Both Goh and Mehta believe that Peranakan cuisine is evolving and becoming more flexible. “In this modern world, all the grandaunties think their recipe is the best,” Goh says. “But everyone will have their own way. The basic recipe is there, but the quirks in each recipe—that’s up to you.”
“We need to be a part of mainstream culture and figure out a way to educate people and help them understand,” Mehta says. “Recipes should not be hidden. They should be explained. I think that’s the only and the best way to educate people about your culture.
“If any Peranakan person reads this,” he adds, “all I would tell them is, guys, keep the culture alive. Teach people. What is a better way to educate through food?”
Below are some of the unique building blocks that make up Peranakan food. While you peruse, I think I need to call my mother. It’s probably time I learn how to make a proper jiu hoo char.
Buah Keluak
Buah keluak are the seeds of the Pangium edule tree. When first harvested, they’re extremely toxic. There are a variety of methods to remove the toxins, ranging from soaking the seeds for five days to boiling them then letting them ferment underground, but the cyanide compounds within must be given time to break down before they yield an earthy, slightly bitter taste profile.

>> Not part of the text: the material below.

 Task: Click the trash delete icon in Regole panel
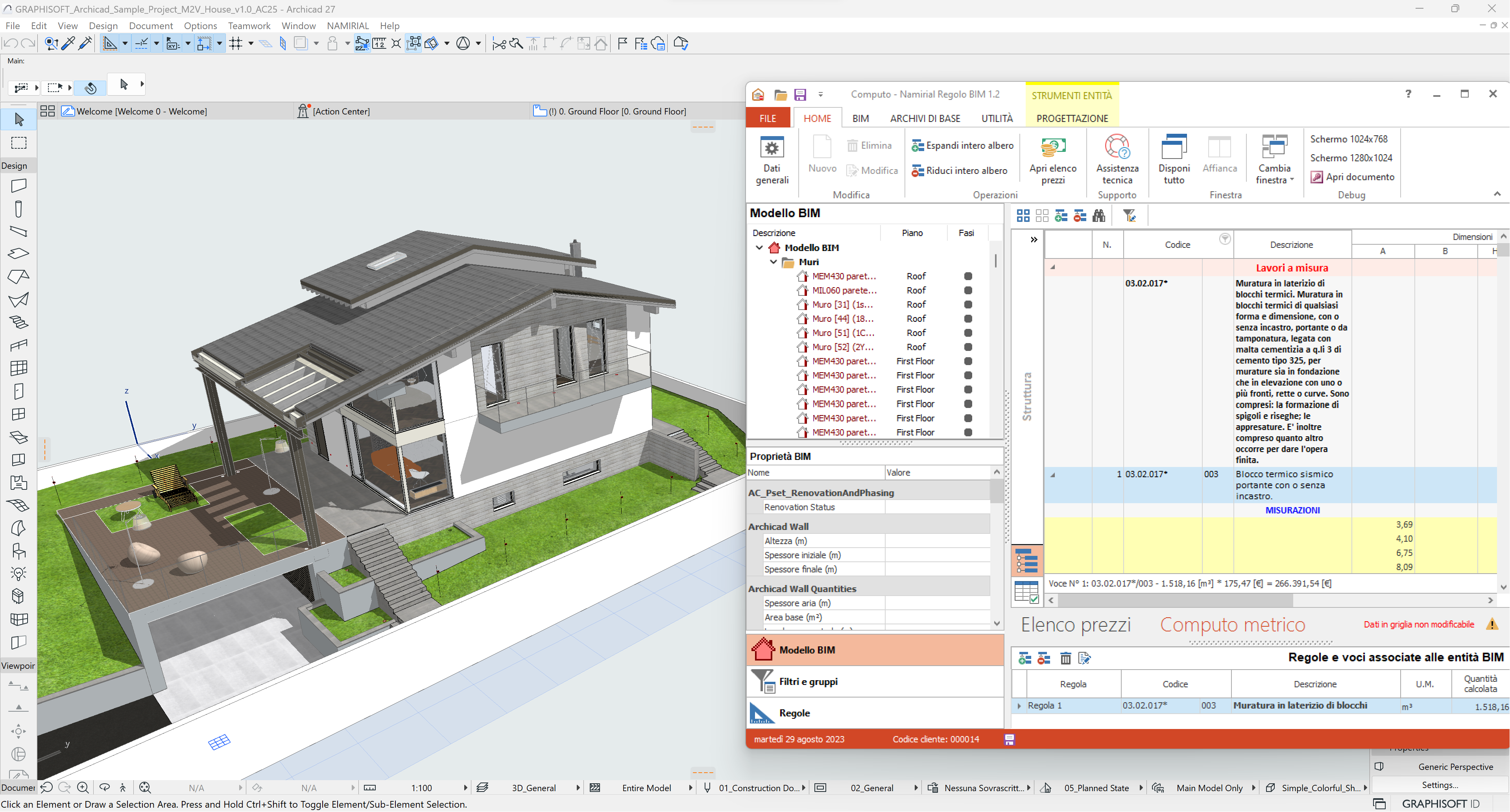coord(1065,659)
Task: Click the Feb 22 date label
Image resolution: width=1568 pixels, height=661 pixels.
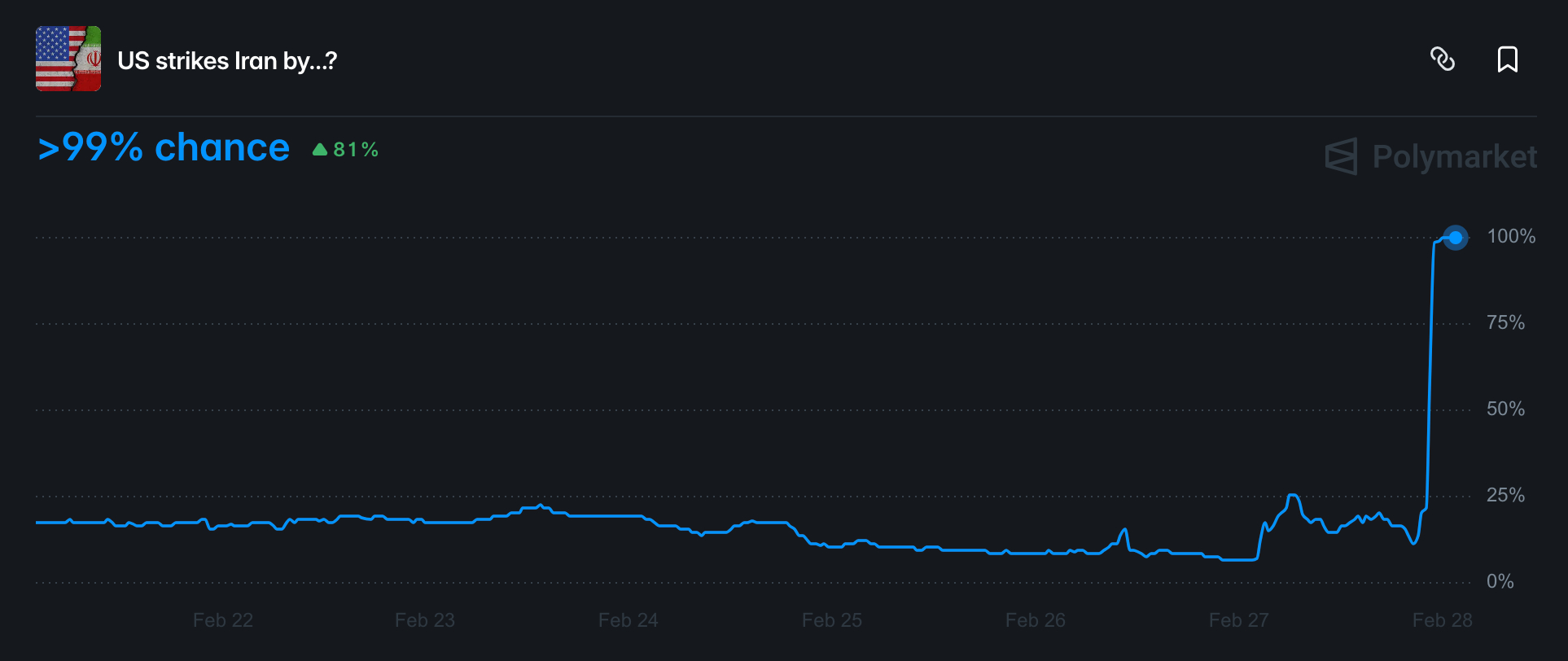Action: click(223, 620)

Their flavor has been likened to dark chocolate and cacao, which makes them excellent accompaniments for the iconic Peranakan chicken stew ayam buah keluak.
Torch Ginger Flower
Tangy, aromatic torch ginger flowers, known as bunga kantan in Malay, are essential to Peranakan cooking. Native to Thailand, the pink buds often garnish noodle dishes like Penang’s fish broth-based assam laksa.
Daun Kaduk
These heart-shaped, shiny leaves, Piper Sarmentosum, lack an “official” English name, though they’re sometimes known as “wild betel,” or “pepper leaves.” These add a mildly bitter and peppery edge to any dish, and are one of the 18 herbs in nasi ulam.